At the LTFF: "The Impeccables"

The Impeccables is a bracingly impressionistic study of two thirtysomething sisters on holiday in the Aegean: the vivacious, flirty Yasemin (Esra Bezen Bilgin) and the paler, nervier Lale (Ipek Türktan). The scars on the latter's back, and the phones that go unanswered are the first indications this pair are escaping something (or someone) in their past - the advantage writer Emine Yildirim and director Ramin Matin have is that they don't need to give the game away so early, so immediately compelling is the needling relationship between the two siblings: every conversation they have ends in a squabble, and matters take a turn for the outright Baby Jane-ish when Lale strikes up a bond with the nice-guy neighbour Yasemin invites over for dinner one night.

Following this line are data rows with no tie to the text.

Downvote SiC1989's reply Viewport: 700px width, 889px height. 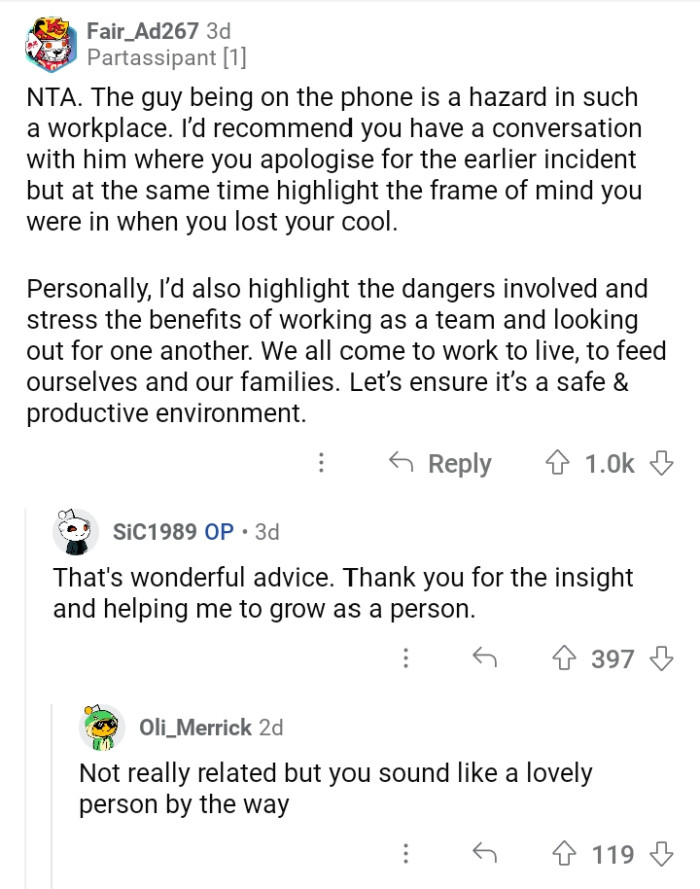point(660,658)
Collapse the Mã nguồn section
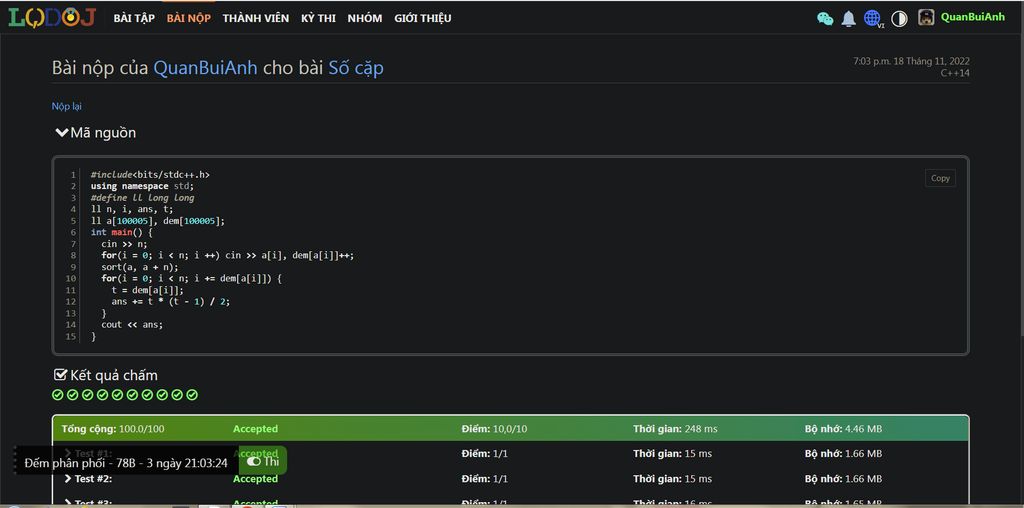The height and width of the screenshot is (508, 1024). pyautogui.click(x=61, y=133)
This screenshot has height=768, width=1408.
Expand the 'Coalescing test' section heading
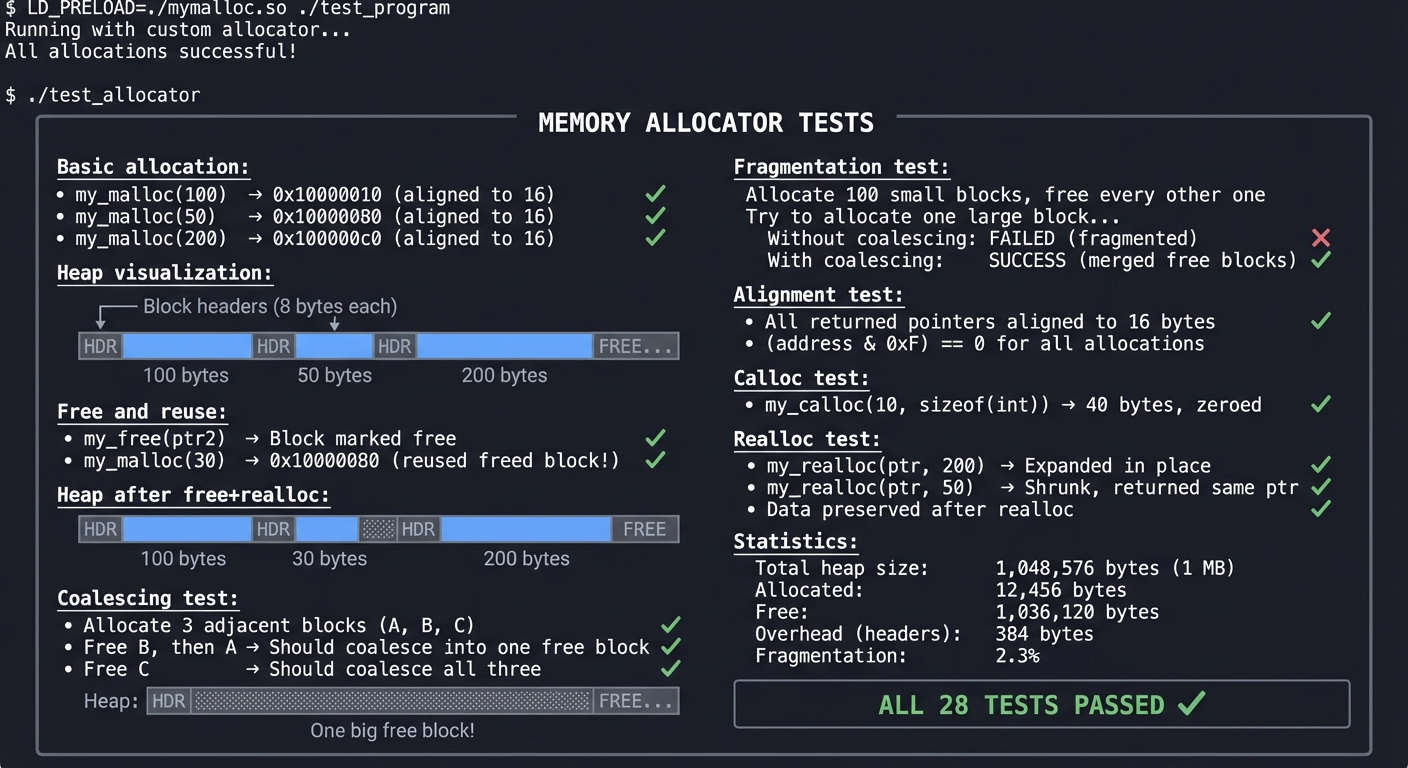point(147,598)
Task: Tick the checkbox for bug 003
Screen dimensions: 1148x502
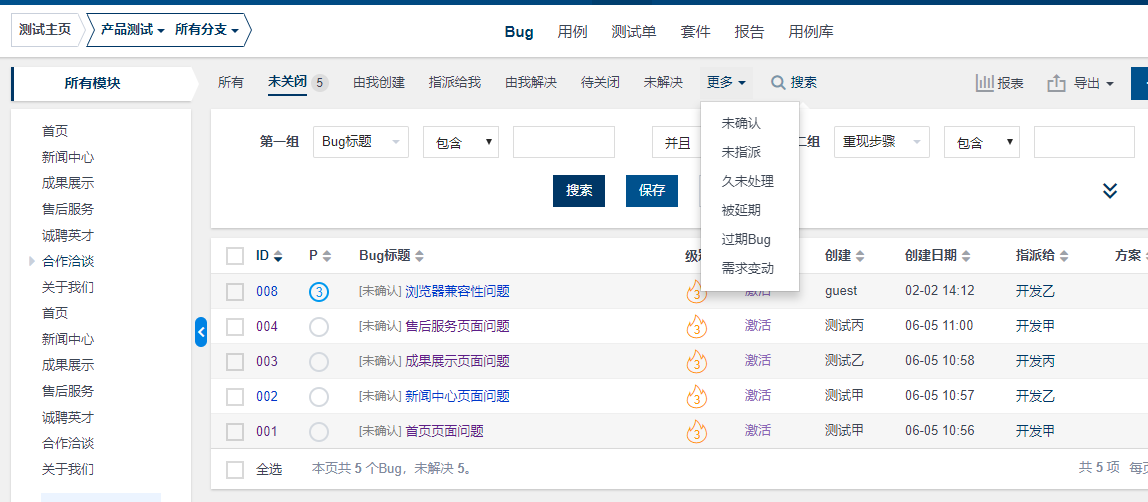Action: [x=235, y=361]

Both women, it transpires, are at the mercy of their bodies, and their sex: Lale spends the first days of the trip anxiously awaiting her period, while Yasemin insists on getting up early to jog around the island, the better to spend the rest of the day lounging around in a bikini, trying to catch the eye. "Are you in heat again?," her sister wonders, a question Yasemin answers more or less on the spot by getting it on with a passing stranger in a cramped cabana. The fact the pipes in the sisters' villa are playing up appears not unconnected; same goes for the TV news bulletin we hear reporting a steep rise in violence against Turkish women, just another of the ways Matin finds of suggesting unease within his otherwise sundrenched widescreen frames.

Further assistance comes from the very good leads, whose chalk-and-cheese performances precisely describe every last ebb and flow in the passive-aggressive intimacy these sisters have come to cling to like a liferaft - without realising it might not take the weight of their combined baggage, and might yet pull them both under. You'll have your own ideas about the effectiveness of the final revelation, which seemed to me to throw up just as many questions as it resolves, but the whole is most impressively controlled: something like a Catherine Breillat movie with warm blood, rather than strychnine, coarsing through its veins.

The Impeccables screens at the Rio Cinema this Sunday at 9.15pm, again on Thu 29 at 6.45, and then at the Hackney Picturehouse on Sat 31 at 3pm.